**Exercise requirements**
Search the records for the word "green" and copy each line in which it appears.

**Task material**
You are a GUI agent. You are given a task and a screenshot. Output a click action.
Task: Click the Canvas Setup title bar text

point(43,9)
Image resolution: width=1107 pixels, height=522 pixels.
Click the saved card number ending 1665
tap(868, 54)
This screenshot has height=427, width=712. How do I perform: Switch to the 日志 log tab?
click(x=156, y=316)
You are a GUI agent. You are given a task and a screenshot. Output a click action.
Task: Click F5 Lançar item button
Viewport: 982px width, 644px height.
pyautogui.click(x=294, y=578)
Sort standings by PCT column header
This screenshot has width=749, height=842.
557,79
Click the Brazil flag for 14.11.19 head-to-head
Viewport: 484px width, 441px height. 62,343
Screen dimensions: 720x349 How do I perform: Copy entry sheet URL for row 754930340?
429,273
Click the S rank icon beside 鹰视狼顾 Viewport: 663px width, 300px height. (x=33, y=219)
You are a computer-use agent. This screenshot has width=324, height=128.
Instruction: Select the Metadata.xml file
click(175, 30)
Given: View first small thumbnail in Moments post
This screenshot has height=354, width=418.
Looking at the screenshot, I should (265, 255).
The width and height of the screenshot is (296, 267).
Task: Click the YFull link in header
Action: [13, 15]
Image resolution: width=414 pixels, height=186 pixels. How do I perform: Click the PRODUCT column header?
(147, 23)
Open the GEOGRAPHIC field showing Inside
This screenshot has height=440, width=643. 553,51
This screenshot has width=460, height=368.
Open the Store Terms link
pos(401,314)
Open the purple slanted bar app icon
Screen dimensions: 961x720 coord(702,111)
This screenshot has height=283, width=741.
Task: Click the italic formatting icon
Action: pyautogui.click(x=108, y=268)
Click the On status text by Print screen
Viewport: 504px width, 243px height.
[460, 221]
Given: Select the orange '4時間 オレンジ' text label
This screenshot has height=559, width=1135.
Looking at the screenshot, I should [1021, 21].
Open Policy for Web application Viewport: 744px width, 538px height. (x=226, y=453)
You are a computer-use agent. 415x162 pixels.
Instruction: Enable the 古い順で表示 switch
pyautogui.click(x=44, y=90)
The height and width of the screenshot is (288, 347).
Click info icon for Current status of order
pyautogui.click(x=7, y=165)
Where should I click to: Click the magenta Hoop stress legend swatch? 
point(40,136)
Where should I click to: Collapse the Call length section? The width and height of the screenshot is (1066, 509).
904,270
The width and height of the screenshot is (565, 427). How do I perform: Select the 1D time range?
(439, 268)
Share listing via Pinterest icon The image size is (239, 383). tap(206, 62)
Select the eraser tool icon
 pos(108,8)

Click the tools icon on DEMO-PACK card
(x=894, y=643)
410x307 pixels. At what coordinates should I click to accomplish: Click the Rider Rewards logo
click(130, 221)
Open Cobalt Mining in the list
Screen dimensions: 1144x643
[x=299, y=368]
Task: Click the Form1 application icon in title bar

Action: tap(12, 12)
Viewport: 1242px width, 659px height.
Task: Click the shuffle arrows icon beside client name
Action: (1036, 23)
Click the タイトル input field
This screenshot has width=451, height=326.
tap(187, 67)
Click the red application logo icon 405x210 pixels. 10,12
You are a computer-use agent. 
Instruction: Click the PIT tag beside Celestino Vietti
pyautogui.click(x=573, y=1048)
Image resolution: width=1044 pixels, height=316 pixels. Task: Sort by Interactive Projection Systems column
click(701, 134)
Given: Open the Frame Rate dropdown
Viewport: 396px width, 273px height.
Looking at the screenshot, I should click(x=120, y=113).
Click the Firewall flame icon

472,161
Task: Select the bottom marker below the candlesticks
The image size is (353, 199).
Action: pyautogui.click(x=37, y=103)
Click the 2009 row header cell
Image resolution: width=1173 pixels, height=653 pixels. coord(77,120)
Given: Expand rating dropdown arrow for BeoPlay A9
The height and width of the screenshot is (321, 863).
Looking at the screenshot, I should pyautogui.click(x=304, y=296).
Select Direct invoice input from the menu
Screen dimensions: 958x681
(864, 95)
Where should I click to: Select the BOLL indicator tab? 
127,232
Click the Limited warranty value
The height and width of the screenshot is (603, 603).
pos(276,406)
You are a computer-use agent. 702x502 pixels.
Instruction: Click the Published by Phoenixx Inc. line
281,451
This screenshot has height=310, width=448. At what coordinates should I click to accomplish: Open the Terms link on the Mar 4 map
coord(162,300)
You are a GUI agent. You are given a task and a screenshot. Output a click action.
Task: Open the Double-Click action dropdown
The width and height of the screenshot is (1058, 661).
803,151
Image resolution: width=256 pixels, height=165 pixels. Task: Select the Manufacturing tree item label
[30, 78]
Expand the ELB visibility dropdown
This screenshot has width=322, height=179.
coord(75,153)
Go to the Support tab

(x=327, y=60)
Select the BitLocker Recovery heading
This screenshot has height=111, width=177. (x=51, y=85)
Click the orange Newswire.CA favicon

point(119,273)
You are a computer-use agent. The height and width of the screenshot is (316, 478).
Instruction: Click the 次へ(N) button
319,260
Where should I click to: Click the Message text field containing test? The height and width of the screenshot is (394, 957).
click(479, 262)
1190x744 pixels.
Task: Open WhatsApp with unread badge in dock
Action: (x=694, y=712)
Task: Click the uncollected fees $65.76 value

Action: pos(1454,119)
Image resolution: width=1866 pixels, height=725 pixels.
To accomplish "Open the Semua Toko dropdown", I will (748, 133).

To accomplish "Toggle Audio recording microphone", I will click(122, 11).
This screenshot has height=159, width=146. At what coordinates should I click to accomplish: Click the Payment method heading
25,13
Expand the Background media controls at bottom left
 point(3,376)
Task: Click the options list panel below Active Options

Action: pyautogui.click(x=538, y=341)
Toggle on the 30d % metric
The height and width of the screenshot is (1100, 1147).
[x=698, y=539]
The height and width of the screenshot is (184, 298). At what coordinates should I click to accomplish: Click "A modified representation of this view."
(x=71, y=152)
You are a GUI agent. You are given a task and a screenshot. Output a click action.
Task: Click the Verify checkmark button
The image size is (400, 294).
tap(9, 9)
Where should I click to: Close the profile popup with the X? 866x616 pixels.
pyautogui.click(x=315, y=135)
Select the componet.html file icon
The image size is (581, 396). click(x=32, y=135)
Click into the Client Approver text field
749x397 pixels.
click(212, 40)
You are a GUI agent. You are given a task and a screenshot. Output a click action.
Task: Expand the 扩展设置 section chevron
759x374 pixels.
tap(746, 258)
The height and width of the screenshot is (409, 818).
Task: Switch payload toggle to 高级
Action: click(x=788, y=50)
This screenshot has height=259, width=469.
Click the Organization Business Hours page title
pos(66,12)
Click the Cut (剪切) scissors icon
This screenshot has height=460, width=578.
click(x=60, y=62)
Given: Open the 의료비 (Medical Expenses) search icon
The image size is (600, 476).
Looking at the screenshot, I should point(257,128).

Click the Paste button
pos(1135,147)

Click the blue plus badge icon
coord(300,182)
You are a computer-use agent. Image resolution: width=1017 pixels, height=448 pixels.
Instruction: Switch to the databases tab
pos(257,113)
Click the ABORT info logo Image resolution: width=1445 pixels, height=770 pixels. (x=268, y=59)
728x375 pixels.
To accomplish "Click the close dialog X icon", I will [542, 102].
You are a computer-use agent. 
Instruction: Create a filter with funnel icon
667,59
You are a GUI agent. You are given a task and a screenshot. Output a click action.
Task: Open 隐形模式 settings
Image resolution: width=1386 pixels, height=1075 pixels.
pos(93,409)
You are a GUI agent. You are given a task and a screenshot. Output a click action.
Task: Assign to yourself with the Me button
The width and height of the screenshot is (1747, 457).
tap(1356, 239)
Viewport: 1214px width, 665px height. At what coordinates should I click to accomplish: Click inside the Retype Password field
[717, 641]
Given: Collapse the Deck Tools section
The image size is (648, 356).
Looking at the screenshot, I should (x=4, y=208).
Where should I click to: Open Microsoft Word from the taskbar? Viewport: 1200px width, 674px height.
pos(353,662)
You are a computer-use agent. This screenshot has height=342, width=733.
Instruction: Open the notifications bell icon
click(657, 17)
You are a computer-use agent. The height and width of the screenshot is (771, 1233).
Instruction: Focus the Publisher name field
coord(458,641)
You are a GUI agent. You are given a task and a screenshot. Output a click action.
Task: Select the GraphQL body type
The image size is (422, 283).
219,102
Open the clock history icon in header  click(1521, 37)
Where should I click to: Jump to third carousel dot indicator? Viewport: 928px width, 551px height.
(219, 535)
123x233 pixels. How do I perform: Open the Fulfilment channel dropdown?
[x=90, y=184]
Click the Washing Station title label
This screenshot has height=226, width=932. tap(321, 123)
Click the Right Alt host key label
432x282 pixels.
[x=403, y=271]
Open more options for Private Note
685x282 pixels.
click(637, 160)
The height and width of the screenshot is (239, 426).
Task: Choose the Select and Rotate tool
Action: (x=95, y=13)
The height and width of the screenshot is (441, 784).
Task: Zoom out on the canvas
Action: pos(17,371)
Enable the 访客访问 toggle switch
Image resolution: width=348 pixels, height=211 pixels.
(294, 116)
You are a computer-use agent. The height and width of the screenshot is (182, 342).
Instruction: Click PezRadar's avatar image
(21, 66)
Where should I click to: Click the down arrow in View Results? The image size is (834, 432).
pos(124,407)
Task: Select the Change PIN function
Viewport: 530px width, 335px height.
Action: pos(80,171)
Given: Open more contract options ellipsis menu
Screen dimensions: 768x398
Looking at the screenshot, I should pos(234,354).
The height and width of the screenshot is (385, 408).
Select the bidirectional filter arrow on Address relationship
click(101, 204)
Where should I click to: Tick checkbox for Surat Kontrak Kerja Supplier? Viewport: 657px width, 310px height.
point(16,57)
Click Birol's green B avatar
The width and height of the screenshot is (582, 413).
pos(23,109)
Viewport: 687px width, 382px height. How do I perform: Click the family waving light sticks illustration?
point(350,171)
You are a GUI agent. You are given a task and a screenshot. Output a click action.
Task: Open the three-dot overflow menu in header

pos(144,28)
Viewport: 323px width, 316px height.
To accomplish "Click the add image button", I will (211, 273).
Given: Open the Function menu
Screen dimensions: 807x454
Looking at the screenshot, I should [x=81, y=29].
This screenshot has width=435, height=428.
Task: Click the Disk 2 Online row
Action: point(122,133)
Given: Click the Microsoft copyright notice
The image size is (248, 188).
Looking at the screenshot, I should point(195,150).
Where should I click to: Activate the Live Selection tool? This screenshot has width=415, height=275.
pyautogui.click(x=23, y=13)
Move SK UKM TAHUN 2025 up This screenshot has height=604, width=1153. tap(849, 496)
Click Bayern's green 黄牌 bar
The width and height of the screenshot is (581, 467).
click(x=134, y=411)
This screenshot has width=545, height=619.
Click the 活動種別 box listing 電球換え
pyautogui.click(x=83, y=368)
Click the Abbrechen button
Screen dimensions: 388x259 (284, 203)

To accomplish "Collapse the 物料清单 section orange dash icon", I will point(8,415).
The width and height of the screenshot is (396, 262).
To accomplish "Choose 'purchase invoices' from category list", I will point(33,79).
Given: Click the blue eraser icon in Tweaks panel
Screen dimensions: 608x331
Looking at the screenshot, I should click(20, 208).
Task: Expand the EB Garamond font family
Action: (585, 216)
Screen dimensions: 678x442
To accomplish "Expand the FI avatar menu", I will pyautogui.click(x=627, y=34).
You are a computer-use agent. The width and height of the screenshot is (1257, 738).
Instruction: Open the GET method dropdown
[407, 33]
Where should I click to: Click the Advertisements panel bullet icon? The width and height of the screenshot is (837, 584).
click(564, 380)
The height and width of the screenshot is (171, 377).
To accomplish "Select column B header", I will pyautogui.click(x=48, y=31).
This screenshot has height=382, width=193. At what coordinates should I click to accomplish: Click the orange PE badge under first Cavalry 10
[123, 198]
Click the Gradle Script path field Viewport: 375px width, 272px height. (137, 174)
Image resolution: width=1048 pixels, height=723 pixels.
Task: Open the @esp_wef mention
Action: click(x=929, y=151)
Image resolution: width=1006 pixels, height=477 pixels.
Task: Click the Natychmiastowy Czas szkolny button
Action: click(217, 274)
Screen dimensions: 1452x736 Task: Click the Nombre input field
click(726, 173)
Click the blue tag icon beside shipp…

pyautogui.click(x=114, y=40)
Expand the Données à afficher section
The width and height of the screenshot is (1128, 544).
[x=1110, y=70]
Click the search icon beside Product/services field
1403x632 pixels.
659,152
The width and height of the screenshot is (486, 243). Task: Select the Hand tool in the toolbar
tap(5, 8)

**The completed task**
Click Birol's green B avatar
Click Bayern's green 黄牌 bar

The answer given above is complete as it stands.